__Instructions for the task__
Each line from the one containing "Screen dimensions: 725x1568" to the end of the entries is to be repeated exactly, and no other line.

__Stored data__
☆ ☆ ☆ ☆ ☆ ☆ ☆

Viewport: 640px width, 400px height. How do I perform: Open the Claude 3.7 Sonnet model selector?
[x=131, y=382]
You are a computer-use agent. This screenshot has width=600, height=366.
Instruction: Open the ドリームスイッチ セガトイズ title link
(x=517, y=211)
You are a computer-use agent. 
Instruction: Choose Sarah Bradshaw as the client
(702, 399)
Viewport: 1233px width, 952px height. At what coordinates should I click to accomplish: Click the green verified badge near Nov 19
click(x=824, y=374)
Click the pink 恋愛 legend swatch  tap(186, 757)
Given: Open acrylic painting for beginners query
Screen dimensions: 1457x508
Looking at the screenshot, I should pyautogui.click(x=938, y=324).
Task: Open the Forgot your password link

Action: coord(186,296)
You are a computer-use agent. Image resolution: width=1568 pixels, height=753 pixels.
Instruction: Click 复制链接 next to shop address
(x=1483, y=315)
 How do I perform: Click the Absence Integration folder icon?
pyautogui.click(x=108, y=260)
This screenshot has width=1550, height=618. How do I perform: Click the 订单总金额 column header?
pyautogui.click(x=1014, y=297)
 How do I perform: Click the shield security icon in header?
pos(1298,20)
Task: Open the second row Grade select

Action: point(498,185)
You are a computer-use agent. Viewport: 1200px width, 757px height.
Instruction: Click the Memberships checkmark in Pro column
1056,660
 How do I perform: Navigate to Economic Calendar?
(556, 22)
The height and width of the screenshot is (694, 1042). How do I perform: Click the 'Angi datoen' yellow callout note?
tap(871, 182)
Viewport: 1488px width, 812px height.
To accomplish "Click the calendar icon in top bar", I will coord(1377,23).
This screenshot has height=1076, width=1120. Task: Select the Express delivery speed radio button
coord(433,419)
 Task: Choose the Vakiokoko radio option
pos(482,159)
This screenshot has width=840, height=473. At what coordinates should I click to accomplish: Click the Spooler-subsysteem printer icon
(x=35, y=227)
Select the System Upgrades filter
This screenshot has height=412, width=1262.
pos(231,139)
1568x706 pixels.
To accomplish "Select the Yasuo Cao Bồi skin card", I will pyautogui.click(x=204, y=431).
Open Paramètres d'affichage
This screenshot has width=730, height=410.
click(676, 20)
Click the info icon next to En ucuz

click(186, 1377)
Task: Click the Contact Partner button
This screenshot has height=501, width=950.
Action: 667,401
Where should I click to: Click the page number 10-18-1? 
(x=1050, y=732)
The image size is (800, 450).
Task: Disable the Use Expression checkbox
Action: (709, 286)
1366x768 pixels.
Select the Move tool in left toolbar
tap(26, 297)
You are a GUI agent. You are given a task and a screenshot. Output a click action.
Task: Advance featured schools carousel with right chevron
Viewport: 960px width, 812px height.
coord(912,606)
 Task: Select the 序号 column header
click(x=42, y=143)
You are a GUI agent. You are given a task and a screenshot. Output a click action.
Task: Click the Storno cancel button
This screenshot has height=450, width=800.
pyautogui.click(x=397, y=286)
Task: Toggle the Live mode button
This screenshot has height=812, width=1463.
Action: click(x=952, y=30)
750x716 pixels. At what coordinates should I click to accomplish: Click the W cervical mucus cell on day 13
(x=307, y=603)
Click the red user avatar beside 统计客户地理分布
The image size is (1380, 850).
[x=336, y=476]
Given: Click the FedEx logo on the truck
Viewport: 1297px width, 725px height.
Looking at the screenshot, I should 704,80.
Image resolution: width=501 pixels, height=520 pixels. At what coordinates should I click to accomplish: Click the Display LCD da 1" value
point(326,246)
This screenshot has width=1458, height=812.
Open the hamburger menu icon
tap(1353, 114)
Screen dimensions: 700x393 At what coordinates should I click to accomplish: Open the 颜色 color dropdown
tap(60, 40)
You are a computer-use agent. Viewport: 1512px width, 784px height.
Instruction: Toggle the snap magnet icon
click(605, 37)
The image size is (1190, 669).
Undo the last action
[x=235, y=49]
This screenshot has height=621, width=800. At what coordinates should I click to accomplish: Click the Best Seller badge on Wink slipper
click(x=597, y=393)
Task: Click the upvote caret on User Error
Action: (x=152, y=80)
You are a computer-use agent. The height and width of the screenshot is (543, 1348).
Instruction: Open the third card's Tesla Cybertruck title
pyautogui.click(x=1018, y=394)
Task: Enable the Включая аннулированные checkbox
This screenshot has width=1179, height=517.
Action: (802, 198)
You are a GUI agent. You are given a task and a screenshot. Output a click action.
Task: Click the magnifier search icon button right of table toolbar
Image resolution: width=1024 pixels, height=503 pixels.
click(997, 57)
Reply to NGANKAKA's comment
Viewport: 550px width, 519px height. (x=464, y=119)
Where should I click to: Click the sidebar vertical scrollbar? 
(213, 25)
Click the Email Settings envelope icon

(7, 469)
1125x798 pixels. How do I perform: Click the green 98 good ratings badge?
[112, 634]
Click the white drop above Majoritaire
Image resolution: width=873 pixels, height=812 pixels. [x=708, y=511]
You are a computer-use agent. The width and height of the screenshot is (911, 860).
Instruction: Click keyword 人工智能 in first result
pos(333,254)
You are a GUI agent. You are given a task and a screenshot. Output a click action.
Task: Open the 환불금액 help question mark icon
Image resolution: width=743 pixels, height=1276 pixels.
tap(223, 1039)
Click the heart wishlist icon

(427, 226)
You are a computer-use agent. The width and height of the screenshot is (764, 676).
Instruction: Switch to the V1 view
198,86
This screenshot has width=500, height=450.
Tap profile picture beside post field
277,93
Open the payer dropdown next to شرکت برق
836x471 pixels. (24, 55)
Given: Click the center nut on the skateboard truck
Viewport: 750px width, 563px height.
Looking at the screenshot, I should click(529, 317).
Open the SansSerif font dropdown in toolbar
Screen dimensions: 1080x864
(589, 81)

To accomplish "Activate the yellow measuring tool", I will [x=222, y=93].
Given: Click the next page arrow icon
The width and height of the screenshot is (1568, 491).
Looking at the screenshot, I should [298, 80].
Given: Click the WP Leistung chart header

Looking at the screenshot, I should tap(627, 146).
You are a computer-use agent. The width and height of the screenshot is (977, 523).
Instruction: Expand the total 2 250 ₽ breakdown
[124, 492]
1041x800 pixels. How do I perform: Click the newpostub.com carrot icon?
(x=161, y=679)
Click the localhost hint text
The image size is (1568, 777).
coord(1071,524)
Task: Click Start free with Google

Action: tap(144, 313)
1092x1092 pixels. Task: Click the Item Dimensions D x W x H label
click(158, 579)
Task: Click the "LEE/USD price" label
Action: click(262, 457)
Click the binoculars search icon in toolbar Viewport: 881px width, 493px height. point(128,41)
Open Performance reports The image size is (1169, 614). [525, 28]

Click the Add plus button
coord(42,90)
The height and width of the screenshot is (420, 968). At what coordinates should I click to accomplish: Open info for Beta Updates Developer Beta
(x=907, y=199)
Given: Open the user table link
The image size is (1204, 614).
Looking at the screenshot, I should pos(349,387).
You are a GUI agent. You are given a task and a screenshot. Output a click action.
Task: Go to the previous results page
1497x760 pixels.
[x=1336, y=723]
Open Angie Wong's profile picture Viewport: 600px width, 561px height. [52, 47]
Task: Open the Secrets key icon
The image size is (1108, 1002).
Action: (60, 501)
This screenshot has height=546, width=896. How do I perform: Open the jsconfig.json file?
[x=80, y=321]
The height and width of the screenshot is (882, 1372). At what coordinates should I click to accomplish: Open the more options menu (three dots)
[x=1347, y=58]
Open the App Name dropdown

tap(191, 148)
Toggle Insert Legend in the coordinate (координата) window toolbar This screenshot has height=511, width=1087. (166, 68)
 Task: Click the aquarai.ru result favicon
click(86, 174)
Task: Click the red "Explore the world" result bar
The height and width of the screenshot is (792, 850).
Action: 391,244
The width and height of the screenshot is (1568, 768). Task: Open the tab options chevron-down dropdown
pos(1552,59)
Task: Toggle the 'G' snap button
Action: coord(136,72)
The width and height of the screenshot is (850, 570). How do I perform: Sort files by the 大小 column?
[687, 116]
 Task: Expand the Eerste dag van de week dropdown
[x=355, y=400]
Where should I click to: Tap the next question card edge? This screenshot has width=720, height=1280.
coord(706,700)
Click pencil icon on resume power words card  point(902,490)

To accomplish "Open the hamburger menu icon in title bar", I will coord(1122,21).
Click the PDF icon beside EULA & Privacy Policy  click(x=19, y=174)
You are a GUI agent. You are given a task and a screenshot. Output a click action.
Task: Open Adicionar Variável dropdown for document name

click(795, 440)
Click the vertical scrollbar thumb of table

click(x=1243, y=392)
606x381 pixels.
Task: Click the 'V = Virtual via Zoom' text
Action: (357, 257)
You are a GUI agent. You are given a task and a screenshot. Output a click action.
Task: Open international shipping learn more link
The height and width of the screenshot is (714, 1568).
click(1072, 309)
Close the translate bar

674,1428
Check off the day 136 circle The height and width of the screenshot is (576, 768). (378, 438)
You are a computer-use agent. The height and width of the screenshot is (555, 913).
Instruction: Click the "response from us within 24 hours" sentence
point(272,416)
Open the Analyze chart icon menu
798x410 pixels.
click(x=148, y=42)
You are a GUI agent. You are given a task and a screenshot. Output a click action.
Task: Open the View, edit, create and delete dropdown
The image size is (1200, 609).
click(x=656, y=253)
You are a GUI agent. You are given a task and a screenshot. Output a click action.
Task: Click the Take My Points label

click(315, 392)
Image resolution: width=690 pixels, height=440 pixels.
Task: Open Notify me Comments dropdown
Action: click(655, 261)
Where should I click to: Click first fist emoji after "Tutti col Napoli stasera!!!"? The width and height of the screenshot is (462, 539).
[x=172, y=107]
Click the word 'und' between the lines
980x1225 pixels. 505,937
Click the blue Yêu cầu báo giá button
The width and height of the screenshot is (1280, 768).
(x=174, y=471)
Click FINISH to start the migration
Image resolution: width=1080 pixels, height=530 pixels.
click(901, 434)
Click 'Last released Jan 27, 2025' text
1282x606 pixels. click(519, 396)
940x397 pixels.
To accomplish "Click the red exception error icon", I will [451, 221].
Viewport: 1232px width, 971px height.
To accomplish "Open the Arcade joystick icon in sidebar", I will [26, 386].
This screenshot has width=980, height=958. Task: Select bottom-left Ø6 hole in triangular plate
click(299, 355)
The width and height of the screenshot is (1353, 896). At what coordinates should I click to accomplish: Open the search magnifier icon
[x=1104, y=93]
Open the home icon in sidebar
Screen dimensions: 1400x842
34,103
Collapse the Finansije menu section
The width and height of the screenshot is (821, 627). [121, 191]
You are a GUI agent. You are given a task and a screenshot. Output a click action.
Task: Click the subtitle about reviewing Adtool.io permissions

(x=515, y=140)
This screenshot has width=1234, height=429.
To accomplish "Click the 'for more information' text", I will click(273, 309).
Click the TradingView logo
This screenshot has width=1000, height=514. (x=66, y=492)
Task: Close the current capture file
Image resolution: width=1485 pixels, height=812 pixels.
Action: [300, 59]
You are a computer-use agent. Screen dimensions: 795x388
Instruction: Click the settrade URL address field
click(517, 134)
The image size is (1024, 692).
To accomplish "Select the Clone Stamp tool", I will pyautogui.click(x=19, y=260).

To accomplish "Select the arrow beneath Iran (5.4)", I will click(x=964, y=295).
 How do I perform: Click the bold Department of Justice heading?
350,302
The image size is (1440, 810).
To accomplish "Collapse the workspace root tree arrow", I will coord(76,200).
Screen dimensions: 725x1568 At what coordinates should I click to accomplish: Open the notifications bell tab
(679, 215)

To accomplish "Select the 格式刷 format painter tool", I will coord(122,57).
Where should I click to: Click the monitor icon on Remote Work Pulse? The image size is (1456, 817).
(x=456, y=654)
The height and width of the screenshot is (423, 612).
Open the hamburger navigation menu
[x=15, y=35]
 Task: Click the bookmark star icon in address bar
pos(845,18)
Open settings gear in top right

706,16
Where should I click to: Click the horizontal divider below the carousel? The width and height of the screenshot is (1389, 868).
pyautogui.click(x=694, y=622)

☆ ☆ ☆ ☆ ☆ ☆ ☆

__Answer for this exercise__
Screen dimensions: 725x1568 At what coordinates should I click to accomplish: Open the notifications bell tab
(679, 215)

To accomplish "Select the 格式刷 format painter tool", I will coord(122,57).
Where should I click to: Click the monitor icon on Remote Work Pulse? The image size is (1456, 817).
(x=456, y=654)
The height and width of the screenshot is (423, 612).
Open the hamburger navigation menu
[x=15, y=35]
 Task: Click the bookmark star icon in address bar
pos(845,18)
Open settings gear in top right

706,16
Where should I click to: Click the horizontal divider below the carousel? The width and height of the screenshot is (1389, 868).
pyautogui.click(x=694, y=622)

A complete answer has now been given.